Le calcul n’a rien de mystérieux. Passer de 13,9 mètres par seconde à zéro en un demi-mètre représente une décélération d’environ vingt fois la gravité. Un objet subit donc une force égale à vingt fois son poids.

  • Une bouteille d’eau d’un litre et demi frappe comme 30 kg.
  • Un ordinateur portable de 2 kg frappe comme 40 kg.
  • Un sac de courses de 5 kg frappe comme 100 kg.
  • Une caisse à outils de 10 kg frappe comme 200 kg.

Ce ne sont pas des chiffres de brochure : c’est de l’arithmétique élémentaire, et c’est la raison pour laquelle les tests de sécurité imposent depuis longtemps des filets de retenue derrière les sièges des breaks.

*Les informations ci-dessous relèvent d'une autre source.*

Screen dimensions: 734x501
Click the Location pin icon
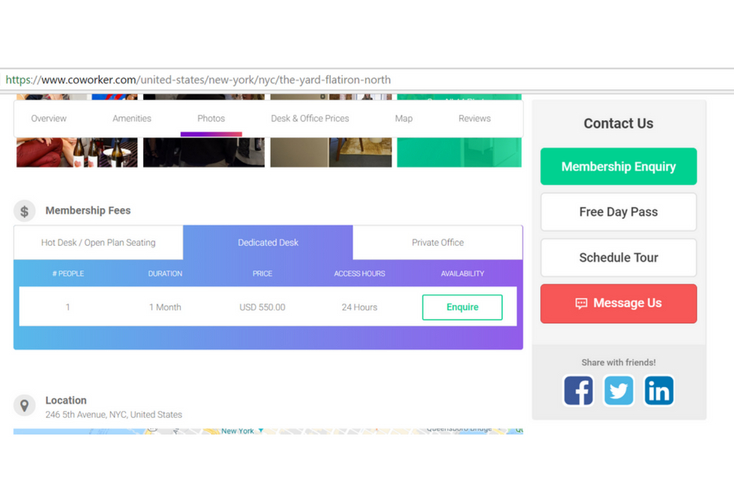tap(25, 405)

Les trois endroits qui posent problème

La plage arrière. C’est la pire place de l’habitacle : rien ne retient l’objet, il est à hauteur de tête, et il traverse tout l’intérieur en ligne droite. On y pose pourtant des boîtes de mouchoirs, des parapluies et des enceintes.

Le siège passager. La ceinture inutilisée ne retient rien du tout, et un sac posé là part vers le pare-brise ou vers le puits de pied — là où se trouvent vos pédales, y compris pendant un simple freinage appuyé.

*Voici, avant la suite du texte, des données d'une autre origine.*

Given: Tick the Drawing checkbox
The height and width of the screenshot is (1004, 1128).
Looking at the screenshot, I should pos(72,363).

Le coffre d’un break ou d’un SUV sans cache. Sans filet ni cloison, le coffre communique avec l’habitacle. Une valise y prend toute la longueur de la voiture pour accélérer avant de rencontrer un dossier de siège.

Ce qui est efficace, dans l’ordre

La règle générale tient en une phrase : plus c’est lourd, plus ça doit être bas, en arrière et bloqué.

  1. Le sol du coffre, contre les dossiers arrière. C’est la position la plus sûre pour tout ce qui est lourd. Un objet plaqué contre le dossier ne prend pas d’élan.
  2. Un filet ou une cloison si vous transportez régulièrement du volume, ou si vous roulez avec un chien.
  3. La suspension verticale pour les sacs souples du quotidien. Un crochet d’appui-tête maintient le sac contre le dossier au lieu de le laisser libre sur un siège. La charge reste basse, plaquée, et hors du puits de pied.
  4. Rien sur la plage arrière, jamais. C’est l’habitude la moins coûteuse à prendre et celle qui change le plus de choses.

Un crochet n’est évidemment pas un dispositif de sécurité homologué, et nous ne le vendons pas comme tel : il empêche un sac de traîner et de glisser sous les pédales. Pour transporter un objet lourd et dur, la seule bonne réponse reste le sol du coffre.

Le cas des enfants et des animaux

À l’arrière, le danger vient rarement d’un objet oublié : il vient de ce qu’on donne aux enfants pendant le trajet. Une tablette tenue à bout de bras, une gourde métallique, un jouet rigide. Préférez ce qui est souple et léger, et rangez le reste dans une poche de dossier plutôt que sur la banquette.

Pour un chien, aucun rangement ne remplace un harnais de sécurité ou une caisse arrimée. Un animal de vingt kilos non retenu représente, dans un choc à 50 km/h, l’équivalent de quatre cents kilos lancés vers l’avant.

Ce qu’il faut retenir

Il n’y a pas d’objet inoffensif dans une voiture, il n’y a que des objets bien ou mal placés. Faire le tour de son habitacle une fois, décider d’un emplacement pour chaque chose, et s’y tenir : c’est cinq minutes une seule fois.